> GOAL OF THE EXERCISE: Reproduce the piece titled "Frontal lobe deficiency" word for word, from its heading through its final line.

====== DOCUMENT SEGMENT ======

Frontal lobe deficiency

When I start to get really frustrated with my young childrens' behavior, it sometimes helps me to remember that they are essentially mentally deranged.  I've heard that girls' brains may not fully develop until well into her late teens.  A boy's brain may not help him to make good choices until he is into his 20's.  Considering my kids are nearly 6, 4.5, and 2 and a few months and nowhere near their teens and 20's - we can think of them as practically mentally handicapped. They truly have no good ability to be patient, feel empathy, have foresight, anticipate consequences of their behavior, and curb their strong desires.

Exhibit A:
Adam actually got on his hands and knees in the backyard, yesterday, before we could stop him and slurped some water from the dog dish.  Thankfully, he spit it right out at the same time Stu was yelling, "Adam, NO!  Gross!" and Adam quickly responded, "Iss ok; I spit out, I spit out!"

====== EXTRACTED RECORDS ======

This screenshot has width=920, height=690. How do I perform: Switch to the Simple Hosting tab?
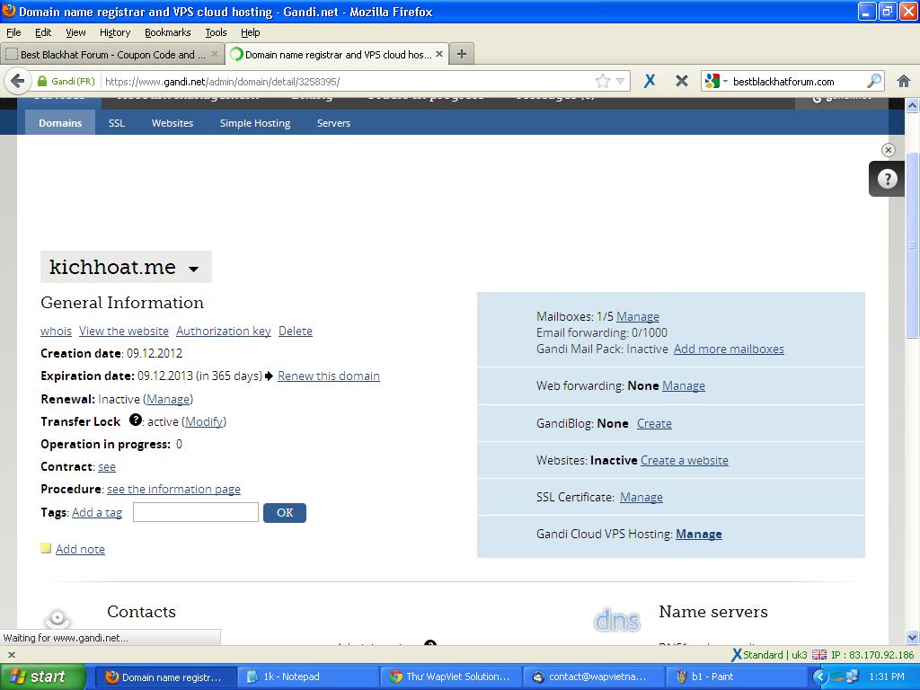point(255,123)
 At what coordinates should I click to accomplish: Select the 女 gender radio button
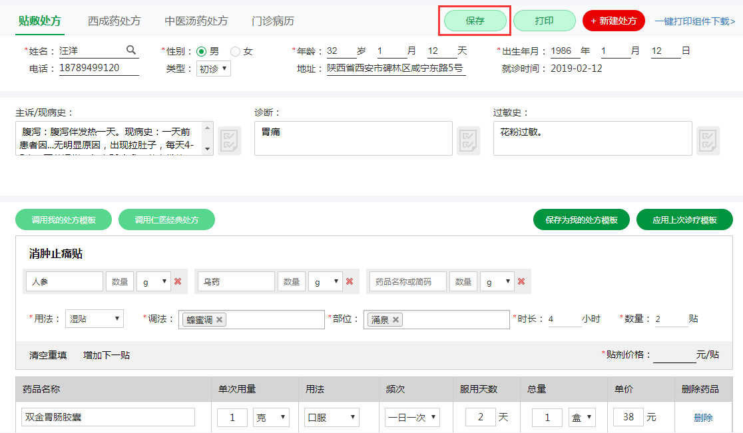point(235,52)
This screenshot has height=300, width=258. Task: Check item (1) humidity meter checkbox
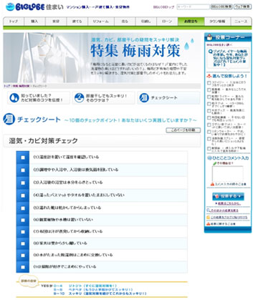(23, 158)
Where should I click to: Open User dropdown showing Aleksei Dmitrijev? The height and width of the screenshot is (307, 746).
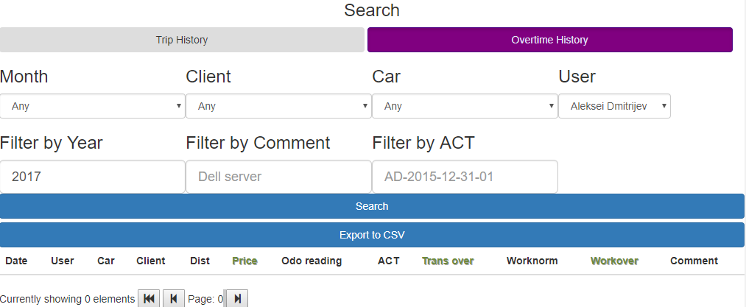(614, 106)
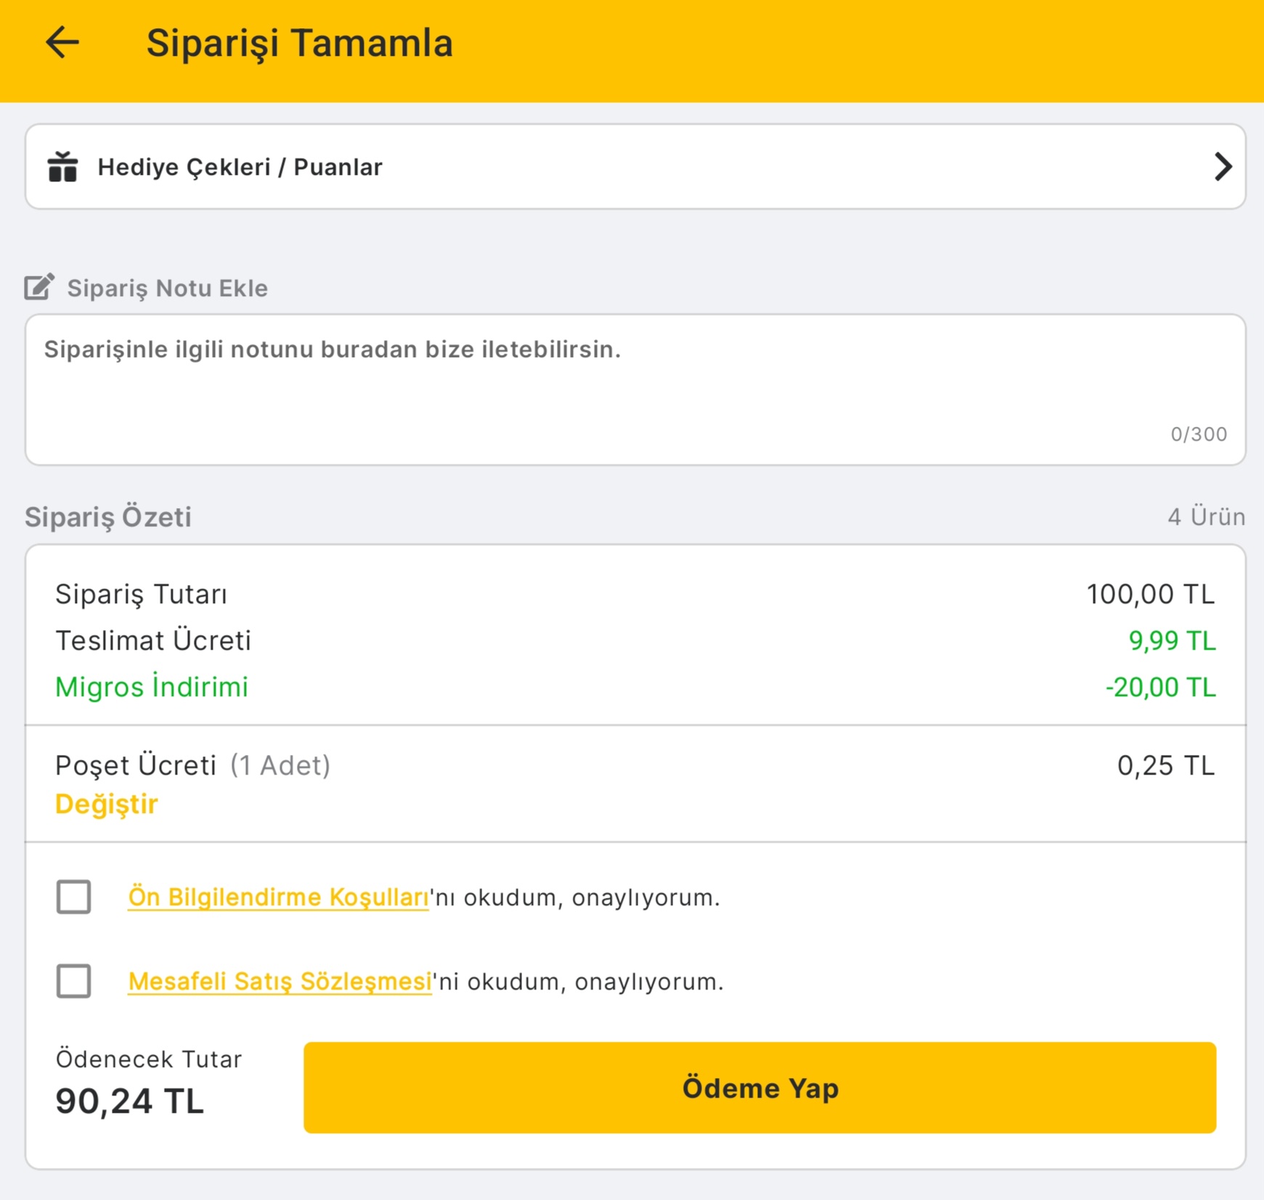
Task: Click the Siparişi Tamamla page title
Action: (300, 43)
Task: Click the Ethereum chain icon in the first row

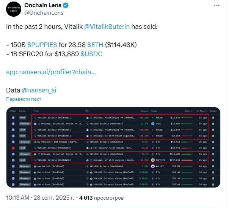Action: 13,118
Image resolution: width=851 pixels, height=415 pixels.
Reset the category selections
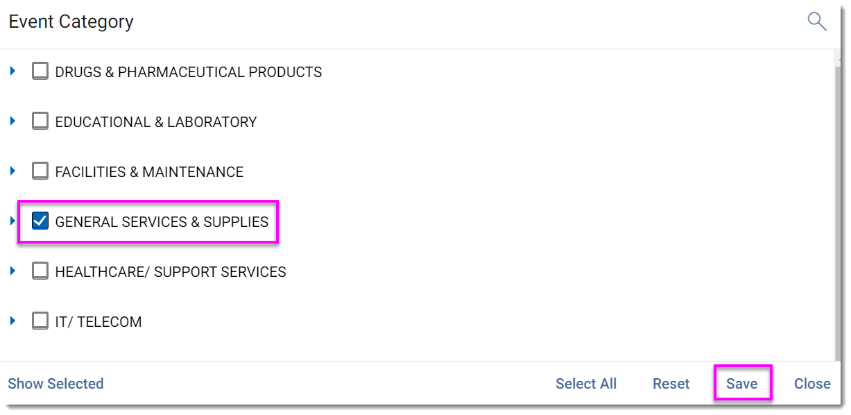[x=671, y=384]
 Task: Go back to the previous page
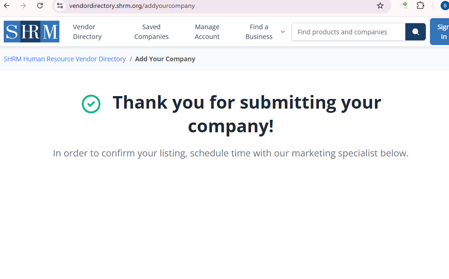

======

> RESPONSE TO THIS TASK:
Frontal lobe deficiency

When I start to get really frustrated with my young childrens' behavior, it sometimes helps me to remember that they are essentially mentally deranged.  I've heard that girls' brains may not fully develop until well into her late teens.  A boy's brain may not help him to make good choices until he is into his 20's.  Considering my kids are nearly 6, 4.5, and 2 and a few months and nowhere near their teens and 20's - we can think of them as practically mentally handicapped. They truly have no good ability to be patient, feel empathy, have foresight, anticipate consequences of their behavior, and curb their strong desires.

Exhibit A:
Adam actually got on his hands and knees in the backyard, yesterday, before we could stop him and slurped some water from the dog dish.  Thankfully, he spit it right out at the same time Stu was yelling, "Adam, NO!  Gross!" and Adam quickly responded, "Iss ok; I spit out, I spit out!"